YOUR INSTRUCTIONS — If a line in the records below contains "computer", copy that line.

++++ DATASET EXCERPTS ++++

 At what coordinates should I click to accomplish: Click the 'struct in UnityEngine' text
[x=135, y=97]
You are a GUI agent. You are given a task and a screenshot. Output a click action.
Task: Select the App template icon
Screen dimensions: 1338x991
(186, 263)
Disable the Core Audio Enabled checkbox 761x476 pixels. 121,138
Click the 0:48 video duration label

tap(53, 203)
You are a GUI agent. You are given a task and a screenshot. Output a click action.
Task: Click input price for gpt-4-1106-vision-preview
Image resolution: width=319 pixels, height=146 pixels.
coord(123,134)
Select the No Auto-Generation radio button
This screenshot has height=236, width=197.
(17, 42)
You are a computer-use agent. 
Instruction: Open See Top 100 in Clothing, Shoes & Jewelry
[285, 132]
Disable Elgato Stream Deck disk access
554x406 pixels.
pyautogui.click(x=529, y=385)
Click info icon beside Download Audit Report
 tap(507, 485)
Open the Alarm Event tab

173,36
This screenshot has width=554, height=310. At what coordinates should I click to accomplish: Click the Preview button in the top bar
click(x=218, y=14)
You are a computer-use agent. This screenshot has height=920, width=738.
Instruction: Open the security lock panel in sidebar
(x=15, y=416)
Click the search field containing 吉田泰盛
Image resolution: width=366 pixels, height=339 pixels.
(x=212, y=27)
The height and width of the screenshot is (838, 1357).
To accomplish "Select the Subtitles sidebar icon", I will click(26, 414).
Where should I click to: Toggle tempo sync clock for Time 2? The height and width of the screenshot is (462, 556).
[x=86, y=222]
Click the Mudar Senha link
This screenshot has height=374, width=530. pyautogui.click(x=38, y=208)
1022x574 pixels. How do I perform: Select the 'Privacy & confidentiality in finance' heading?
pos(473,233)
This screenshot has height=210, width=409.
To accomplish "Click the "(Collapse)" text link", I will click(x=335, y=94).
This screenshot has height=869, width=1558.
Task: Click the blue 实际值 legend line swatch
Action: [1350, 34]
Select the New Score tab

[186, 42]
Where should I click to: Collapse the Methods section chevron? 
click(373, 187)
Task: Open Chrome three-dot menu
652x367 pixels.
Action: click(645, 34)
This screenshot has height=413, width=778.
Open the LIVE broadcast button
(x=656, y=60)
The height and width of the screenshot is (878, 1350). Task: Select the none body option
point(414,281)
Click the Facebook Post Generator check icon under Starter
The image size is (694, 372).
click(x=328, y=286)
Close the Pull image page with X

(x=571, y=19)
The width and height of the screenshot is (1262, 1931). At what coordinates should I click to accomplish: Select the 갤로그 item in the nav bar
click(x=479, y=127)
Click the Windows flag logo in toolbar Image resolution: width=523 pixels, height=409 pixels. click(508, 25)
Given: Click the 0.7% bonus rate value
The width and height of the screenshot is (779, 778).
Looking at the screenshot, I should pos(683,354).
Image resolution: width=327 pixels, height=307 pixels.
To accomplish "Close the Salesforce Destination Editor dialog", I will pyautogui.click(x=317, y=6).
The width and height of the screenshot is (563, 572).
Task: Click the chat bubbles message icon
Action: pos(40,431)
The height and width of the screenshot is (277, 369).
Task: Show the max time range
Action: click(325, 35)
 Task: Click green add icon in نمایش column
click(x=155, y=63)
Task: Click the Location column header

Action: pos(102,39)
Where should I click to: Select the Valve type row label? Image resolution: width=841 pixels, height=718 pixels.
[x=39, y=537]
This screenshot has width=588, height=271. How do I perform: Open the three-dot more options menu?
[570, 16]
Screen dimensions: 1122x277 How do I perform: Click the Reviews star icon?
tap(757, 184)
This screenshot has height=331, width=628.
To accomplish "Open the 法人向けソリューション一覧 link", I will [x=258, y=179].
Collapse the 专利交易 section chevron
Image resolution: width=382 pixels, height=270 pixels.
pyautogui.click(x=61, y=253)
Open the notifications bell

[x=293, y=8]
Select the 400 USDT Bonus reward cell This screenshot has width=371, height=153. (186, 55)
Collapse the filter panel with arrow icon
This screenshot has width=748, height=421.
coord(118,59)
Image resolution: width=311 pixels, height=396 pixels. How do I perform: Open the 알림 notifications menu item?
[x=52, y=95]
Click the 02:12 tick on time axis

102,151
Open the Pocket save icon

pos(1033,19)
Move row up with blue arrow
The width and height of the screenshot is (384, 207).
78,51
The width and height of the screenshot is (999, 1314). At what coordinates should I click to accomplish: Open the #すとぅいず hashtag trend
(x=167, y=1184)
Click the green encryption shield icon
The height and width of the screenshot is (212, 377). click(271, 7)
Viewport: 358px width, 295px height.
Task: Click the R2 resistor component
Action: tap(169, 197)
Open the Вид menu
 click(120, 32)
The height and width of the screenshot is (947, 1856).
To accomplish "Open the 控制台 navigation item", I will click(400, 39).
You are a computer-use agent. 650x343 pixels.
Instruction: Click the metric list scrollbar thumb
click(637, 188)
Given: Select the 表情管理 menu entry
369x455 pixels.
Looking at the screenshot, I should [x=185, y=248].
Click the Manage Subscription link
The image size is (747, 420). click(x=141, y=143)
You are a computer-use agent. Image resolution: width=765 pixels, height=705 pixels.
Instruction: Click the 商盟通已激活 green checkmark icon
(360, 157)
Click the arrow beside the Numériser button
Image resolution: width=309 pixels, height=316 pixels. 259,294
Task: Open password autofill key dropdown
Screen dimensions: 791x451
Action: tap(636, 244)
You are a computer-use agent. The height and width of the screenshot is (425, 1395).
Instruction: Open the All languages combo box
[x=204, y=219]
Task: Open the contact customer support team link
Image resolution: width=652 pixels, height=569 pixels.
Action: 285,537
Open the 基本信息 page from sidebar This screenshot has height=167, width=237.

++++

ANSWER SPACE —
You are a computer-use agent. 
You are a computer-use agent. This screenshot has height=920, width=738.
You are a computer-use agent. 650x343 pixels.
You are a computer-use agent. Image resolution: width=765 pixels, height=705 pixels.
You are a computer-use agent. The height and width of the screenshot is (425, 1395).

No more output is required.